TAREA REQUERIDA: Por favor, reproduce sin cambios el tramo del material que empieza en la línea que contiene "Point to the (MD) credential in the subtitle" y termina en la que contiene "588x784 pixels. pos(279,737)", ambas incluidas.

Entradas de datos
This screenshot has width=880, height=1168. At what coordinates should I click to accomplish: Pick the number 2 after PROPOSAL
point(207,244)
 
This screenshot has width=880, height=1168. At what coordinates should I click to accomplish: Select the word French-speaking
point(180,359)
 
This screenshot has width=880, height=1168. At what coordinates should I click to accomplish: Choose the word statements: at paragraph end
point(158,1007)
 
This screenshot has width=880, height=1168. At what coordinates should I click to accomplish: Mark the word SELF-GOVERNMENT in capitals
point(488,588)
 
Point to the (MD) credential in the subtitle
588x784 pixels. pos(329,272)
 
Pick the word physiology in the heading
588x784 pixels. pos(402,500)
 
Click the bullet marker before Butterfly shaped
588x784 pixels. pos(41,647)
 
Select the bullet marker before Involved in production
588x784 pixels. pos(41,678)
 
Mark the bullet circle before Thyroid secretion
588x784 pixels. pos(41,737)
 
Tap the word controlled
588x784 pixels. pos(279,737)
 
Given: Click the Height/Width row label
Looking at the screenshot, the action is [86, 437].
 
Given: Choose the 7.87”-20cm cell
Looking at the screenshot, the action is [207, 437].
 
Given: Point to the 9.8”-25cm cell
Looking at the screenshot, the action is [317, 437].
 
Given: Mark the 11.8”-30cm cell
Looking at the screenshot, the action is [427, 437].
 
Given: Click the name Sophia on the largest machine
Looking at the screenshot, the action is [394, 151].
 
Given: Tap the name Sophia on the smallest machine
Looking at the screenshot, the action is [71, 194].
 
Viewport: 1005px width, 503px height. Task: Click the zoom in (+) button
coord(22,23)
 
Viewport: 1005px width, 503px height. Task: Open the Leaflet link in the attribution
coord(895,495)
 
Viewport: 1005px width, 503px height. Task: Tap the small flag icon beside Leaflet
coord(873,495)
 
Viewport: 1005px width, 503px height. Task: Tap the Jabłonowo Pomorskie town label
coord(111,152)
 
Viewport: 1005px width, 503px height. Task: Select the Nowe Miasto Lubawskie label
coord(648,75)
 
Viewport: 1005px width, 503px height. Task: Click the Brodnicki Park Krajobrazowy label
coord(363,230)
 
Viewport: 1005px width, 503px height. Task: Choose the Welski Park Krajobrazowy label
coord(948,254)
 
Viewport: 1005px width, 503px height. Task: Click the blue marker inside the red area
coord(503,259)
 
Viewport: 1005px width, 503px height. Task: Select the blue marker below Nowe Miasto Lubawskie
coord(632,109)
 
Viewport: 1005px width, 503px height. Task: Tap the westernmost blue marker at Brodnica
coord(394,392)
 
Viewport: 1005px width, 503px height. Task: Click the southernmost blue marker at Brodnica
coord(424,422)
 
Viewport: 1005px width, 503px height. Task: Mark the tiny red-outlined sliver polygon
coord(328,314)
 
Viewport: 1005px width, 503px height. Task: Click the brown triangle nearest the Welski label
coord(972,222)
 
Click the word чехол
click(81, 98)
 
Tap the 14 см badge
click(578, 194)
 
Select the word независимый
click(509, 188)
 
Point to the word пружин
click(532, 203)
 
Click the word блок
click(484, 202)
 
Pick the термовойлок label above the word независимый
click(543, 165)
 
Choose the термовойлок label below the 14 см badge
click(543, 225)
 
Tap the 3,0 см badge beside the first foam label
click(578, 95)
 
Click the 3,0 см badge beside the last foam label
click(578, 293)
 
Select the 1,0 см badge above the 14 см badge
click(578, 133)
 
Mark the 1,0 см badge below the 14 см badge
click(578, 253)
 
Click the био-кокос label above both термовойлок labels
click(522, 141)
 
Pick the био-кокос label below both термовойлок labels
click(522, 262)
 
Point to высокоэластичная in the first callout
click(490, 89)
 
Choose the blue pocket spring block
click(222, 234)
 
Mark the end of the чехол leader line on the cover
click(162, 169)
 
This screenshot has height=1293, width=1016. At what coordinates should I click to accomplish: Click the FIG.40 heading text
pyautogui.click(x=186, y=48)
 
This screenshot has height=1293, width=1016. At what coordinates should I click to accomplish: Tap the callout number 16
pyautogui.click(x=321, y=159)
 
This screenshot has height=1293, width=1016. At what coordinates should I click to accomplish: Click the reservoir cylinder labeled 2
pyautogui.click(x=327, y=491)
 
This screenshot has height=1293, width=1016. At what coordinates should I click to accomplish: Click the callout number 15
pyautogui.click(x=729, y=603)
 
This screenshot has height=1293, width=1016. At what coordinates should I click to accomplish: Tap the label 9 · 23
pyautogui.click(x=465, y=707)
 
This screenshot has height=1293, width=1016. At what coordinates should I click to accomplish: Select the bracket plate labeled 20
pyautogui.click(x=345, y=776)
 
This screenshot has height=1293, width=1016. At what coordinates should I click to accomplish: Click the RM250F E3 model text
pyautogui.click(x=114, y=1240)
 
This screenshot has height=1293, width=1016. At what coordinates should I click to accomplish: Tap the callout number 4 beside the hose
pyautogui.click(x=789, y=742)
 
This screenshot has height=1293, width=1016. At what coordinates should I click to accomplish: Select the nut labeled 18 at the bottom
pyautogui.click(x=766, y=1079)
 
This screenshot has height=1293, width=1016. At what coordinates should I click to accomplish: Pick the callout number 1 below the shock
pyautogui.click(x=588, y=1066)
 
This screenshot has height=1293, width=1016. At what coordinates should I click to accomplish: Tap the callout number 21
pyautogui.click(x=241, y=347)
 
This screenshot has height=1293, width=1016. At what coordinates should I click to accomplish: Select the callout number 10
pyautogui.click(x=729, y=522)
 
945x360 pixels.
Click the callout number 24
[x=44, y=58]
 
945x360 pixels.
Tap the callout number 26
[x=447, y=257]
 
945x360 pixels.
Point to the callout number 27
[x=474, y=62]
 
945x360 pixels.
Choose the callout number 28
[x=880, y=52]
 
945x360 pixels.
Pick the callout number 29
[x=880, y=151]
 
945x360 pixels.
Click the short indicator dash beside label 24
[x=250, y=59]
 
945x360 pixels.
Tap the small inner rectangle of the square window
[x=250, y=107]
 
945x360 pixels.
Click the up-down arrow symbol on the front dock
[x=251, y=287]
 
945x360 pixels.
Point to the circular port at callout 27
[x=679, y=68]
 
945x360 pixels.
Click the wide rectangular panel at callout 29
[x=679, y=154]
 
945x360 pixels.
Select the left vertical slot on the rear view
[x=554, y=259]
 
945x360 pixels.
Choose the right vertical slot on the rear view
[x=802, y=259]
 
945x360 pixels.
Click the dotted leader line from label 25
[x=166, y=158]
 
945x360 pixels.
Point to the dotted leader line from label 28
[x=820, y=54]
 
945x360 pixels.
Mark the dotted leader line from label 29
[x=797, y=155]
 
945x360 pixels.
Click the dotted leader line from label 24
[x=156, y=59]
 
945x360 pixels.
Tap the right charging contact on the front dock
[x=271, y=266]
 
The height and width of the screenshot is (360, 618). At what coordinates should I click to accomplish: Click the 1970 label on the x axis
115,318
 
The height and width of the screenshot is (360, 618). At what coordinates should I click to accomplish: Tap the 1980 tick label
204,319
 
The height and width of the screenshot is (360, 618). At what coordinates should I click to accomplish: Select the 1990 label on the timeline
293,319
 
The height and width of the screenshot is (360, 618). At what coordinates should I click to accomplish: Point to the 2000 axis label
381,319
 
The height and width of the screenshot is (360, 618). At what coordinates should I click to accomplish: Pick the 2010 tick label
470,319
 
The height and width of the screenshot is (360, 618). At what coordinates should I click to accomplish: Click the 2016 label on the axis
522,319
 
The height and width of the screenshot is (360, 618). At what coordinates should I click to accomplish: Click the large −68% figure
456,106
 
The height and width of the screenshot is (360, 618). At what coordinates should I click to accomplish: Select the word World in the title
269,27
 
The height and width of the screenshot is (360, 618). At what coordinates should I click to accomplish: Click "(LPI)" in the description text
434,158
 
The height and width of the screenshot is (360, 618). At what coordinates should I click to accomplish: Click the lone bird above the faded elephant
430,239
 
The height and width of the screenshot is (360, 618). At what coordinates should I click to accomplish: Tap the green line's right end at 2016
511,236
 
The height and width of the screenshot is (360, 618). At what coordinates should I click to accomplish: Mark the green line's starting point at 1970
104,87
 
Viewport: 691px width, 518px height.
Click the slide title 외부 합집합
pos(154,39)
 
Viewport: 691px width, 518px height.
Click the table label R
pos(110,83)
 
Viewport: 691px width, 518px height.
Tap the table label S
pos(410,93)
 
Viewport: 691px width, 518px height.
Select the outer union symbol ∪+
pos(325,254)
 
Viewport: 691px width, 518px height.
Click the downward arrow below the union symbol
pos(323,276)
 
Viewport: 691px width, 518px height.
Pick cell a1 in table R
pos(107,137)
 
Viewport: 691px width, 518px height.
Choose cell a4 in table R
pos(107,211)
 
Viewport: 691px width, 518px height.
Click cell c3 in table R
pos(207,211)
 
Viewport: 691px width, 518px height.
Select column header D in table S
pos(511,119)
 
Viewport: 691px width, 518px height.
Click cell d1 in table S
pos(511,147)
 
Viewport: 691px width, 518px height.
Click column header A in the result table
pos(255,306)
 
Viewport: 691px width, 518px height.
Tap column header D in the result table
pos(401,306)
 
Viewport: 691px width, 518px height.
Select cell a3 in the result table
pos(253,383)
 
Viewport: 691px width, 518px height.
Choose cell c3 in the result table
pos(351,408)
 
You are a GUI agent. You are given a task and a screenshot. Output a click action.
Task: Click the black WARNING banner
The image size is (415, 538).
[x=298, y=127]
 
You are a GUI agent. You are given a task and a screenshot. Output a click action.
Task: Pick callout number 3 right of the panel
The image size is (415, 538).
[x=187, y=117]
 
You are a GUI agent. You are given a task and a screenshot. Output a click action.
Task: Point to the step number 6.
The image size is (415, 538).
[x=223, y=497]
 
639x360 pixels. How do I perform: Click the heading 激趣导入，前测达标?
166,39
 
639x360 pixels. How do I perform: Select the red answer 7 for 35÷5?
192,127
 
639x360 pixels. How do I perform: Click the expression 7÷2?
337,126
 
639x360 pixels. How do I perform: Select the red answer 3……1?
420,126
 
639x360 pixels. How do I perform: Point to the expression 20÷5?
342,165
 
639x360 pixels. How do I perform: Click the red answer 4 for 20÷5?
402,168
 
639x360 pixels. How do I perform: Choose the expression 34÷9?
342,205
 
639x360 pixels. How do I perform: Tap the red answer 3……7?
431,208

RESULTADO DEL EJERCICIO:
Point to the (MD) credential in the subtitle
588x784 pixels. pos(329,272)
 
Pick the word physiology in the heading
588x784 pixels. pos(402,500)
 
Click the bullet marker before Butterfly shaped
588x784 pixels. pos(41,647)
 
Select the bullet marker before Involved in production
588x784 pixels. pos(41,678)
 
Mark the bullet circle before Thyroid secretion
588x784 pixels. pos(41,737)
 
Tap the word controlled
588x784 pixels. pos(279,737)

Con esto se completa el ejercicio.